Tree-PLRU based L1 Eviction Timer
When the CPU loads a value into the L1 cache, it usually needs to choose an existing entry to evict first. There are different eviction strategies to do this, but most modern desktop CPUs use a tree based "Pseudo Least Recently Used" algorithm, Tree-PLRU in short. A given cache set is organized in a tree structure and every node stores which side of the tree has been accessed farther in the past (least recently used). Choosing a good candidate for eviction is then as simple as following the arrows in the tree.
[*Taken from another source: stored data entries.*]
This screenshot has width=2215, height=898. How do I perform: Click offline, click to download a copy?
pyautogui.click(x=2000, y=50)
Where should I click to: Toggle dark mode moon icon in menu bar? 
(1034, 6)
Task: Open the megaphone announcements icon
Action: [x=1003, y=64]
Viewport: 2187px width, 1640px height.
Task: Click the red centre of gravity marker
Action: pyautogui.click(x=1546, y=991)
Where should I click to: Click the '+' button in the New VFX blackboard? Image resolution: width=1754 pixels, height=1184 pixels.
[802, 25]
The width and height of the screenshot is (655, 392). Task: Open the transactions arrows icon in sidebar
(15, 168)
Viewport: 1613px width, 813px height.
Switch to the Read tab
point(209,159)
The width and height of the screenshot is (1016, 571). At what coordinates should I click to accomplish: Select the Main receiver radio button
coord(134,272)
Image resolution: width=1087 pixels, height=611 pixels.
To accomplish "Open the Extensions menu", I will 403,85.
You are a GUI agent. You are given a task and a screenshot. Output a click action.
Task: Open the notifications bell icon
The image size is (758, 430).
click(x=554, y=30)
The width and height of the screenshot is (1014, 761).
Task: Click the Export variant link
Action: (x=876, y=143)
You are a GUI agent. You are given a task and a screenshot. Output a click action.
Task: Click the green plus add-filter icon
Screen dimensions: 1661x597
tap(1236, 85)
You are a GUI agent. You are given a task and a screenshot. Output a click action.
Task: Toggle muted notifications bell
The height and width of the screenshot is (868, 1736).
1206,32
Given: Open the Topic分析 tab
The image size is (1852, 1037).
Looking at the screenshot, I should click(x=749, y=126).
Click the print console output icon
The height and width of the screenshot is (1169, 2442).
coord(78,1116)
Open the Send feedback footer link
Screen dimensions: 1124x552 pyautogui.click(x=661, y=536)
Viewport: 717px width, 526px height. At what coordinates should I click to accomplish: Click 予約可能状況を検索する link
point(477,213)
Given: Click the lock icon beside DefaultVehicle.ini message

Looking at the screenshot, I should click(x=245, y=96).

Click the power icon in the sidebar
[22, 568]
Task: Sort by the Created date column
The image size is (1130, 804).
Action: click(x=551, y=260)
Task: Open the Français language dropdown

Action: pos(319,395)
This also means that in the worst case, an element that has been accessed once can stay in the cache forever. This happens if the neighbor in the tree gets accessed everytime the element is about to be evicted. We can use this to test for an L1 access using low precision timers as follows:
- Fill the cache set with known values
- Trigger the code to test, which might or might not access the cache set
- Repeatedly access the known values from step 1, but keep the unknown element in the cache by accessing its neighbor when needed
Check out the animation on the right and compare what happens when there's a cache hit from the instrumented code, i.e. the unknown element in red marked with an X. The element to keep it alive is marked with a K. You will see that they always end up as neighbors even though the initial state of the cache is randomized. Note how everytime the arrows point to X, we access K instead to keep it in the cache.
Repeating this access pattern allows us to increase the time difference until we can measure it with our low precision timer.